§ ページ

==============================

【不動産の空室(相続)・事業の後継者問題は身近な問題だな…】
「空き家が増えちゃって、これからは大変」
不動産業界ではこんな話がここ数年ずーっとされています。
日経新聞に掲載されていた記事を読んで、人口が減っているんだから空き家が増えているってことは、そもそも相続する人も減っているんだよな。なんて考えてみたら、気軽に相続できないものって他にもあるよな、と考えを巡らせます。
不動産の空室問題
すごく簡単に言えば、現在の空き家問題は需要と供給のバランスが崩れていることによります。
人間には寿命があるので、赤ちゃんが生まれなければ原則として日本の人口は増えません。不動産は当然人が利用しなければ空き家になってしまうので人口が増えなければ、空き家が増えていきます。
そこに加えて、相続税対策としてマンション/アパート建築が爆発的に増え、世の中には新築物件が増えたわけです。先に述べたように、利用する人がいなければ新築物件だろうが空き家には変わりないのです。

==============================

§ 必須タスク
**a.** ページの中から「空き家」という語を含む文をすべて抜き出し、一文ずつ書き出してください。
**b.** ページの「不動産業界ではこんな話がここ数年ずーっとされています。」から「空き家には変わりないのです。」までの部分を、そのまま繰り返してください。
**c.** ページによると、マンションやアパートの建築は何の対策として爆発的に増えましたか。

==============================

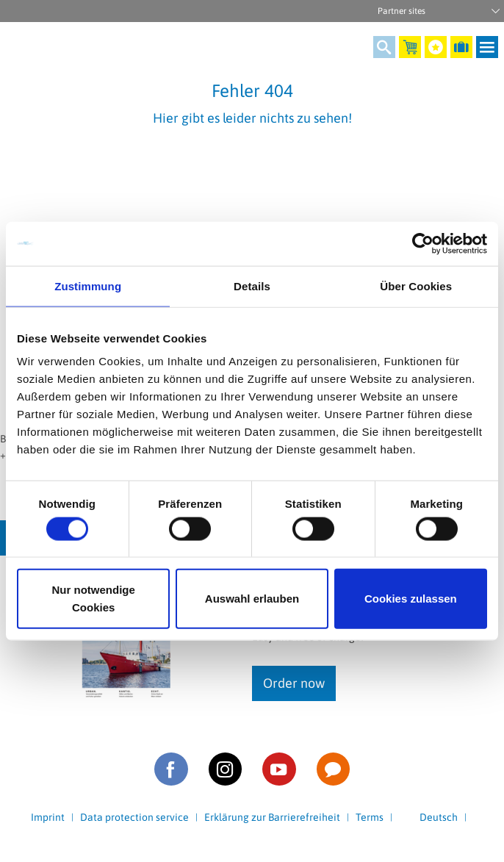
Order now (294, 683)
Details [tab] (252, 285)
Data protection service (134, 817)
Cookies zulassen (411, 598)
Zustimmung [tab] (87, 285)
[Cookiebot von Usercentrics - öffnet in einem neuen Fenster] (422, 243)
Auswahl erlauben (252, 598)
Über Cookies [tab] (416, 285)
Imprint (48, 817)
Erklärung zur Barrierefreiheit (272, 817)
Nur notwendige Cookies (93, 598)
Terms (370, 817)
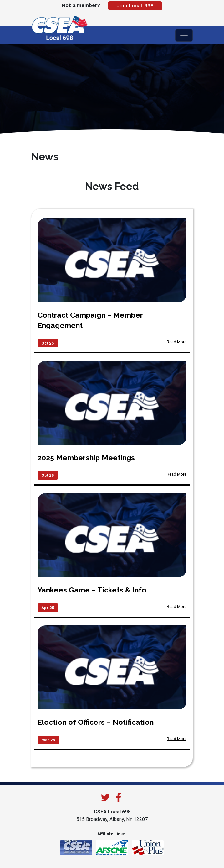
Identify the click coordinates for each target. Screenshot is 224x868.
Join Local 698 (135, 5)
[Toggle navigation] (184, 35)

==============================

§ タスク別結果
**a.**
「空き家が増えちゃって、これからは大変」
日経新聞に掲載されていた記事を読んで、人口が減っているんだから空き家が増えているってことは、そもそも相続する人も減っているんだよな。
すごく簡単に言えば、現在の空き家問題は需要と供給のバランスが崩れていることによります。
不動産は当然人が利用しなければ空き家になってしまうので人口が増えなければ、空き家が増えていきます。
先に述べたように、利用する人がいなければ新築物件だろうが空き家には変わりないのです。

**b.**
不動産業界ではこんな話がここ数年ずーっとされています。
日経新聞に掲載されていた記事を読んで、人口が減っているんだから空き家が増えているってことは、そもそも相続する人も減っているんだよな。なんて考えてみたら、気軽に相続できないものって他にもあるよな、と考えを巡らせます。
不動産の空室問題
すごく簡単に言えば、現在の空き家問題は需要と供給のバランスが崩れていることによります。
人間には寿命があるので、赤ちゃんが生まれなければ原則として日本の人口は増えません。不動産は当然人が利用しなければ空き家になってしまうので人口が増えなければ、空き家が増えていきます。
そこに加えて、相続税対策としてマンション/アパート建築が爆発的に増え、世の中には新築物件が増えたわけです。先に述べたように、利用する人がいなければ新築物件だろうが空き家には変わりないのです。

**c.** 相続税対策として増えました。